▸ Document extract:
Last time we enjoyed doing longways set dances, Salamanca Castanets [a dance for three couples], and, one of Jane Austen's favorite dances, a Cotillion. Here is a video, courtesy of Tony Blass, of the Cotillion, "La Royale": www.facebook.com/tony.blass/videos/10154124595205899/
We'll dance "La Royale" again, and if you really like cotillions, I'll start introducing new ones in the coming months. Let me know. If there's a particular dance that you enjoy, and if you tell me ahead of time, I'll see if I can include it in the next dance program.

▸ Raw data:

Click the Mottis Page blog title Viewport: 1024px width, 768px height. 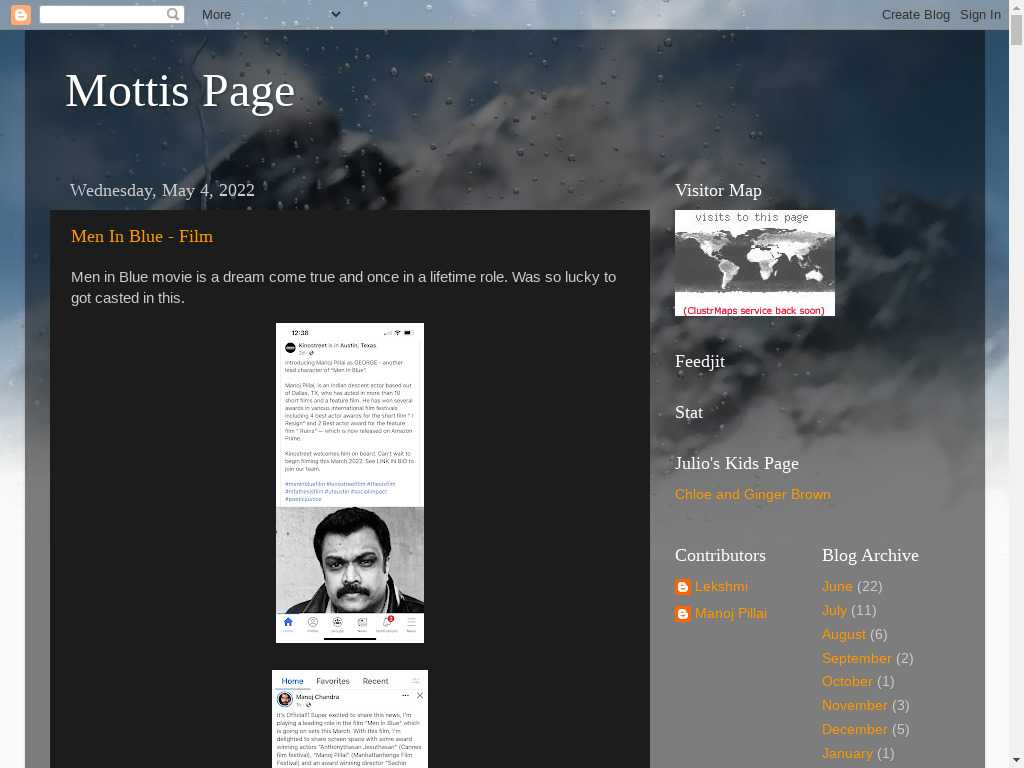tap(180, 91)
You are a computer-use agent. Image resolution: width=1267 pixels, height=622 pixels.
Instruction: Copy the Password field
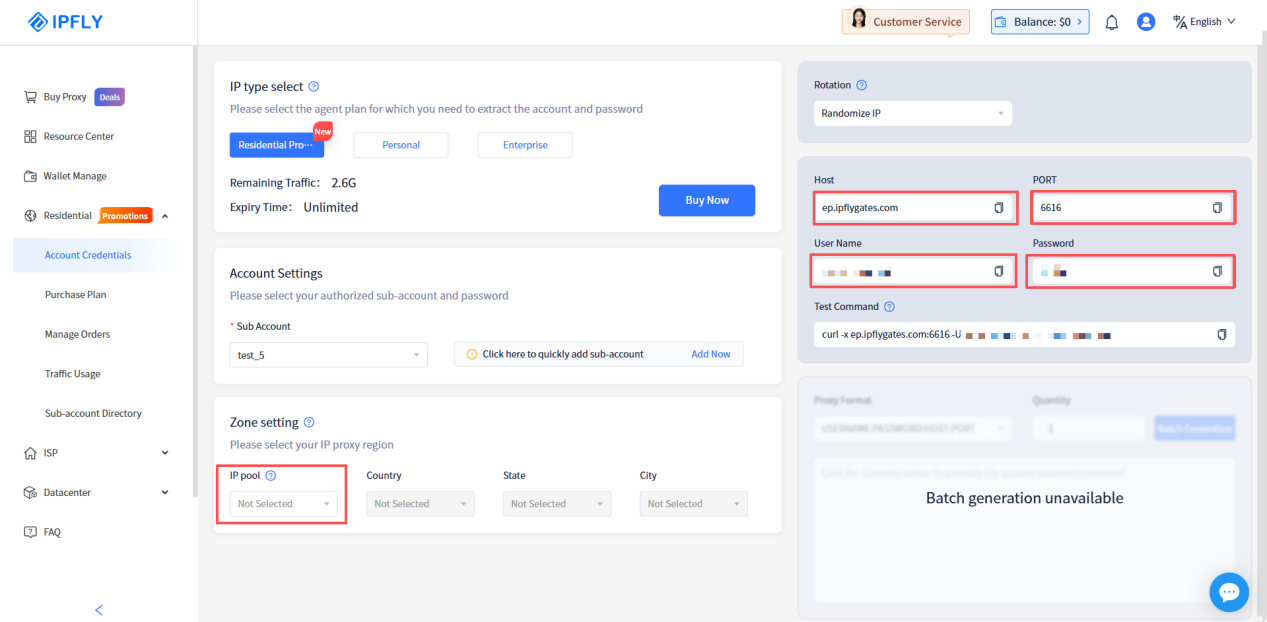coord(1217,271)
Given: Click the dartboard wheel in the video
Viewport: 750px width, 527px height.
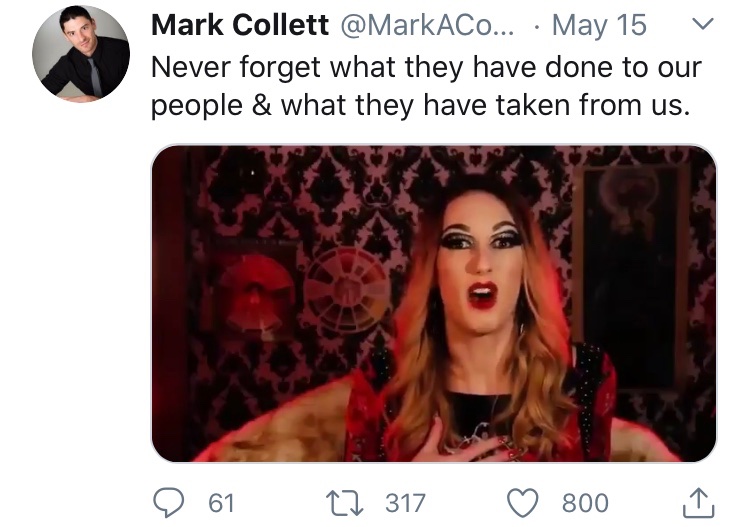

▸ Activity list:
- A) According to the dance notice, how many couples is Salamanca Castanets danced by?
- B) Rewrite the paragraph of the dance notice that begins "We'll dance 'La Royale' again" as a short bulleted list, keeping its main facts.
The records are unrelated material, separate from the dance notice.

▸ Expected results:
- A) Three couples.

- B)
- "La Royale" will be danced again.
- If people really like cotillions, new ones will be introduced in the coming months; the writer asks to be told.
- A favorite dance requested ahead of time may be included in the next dance program.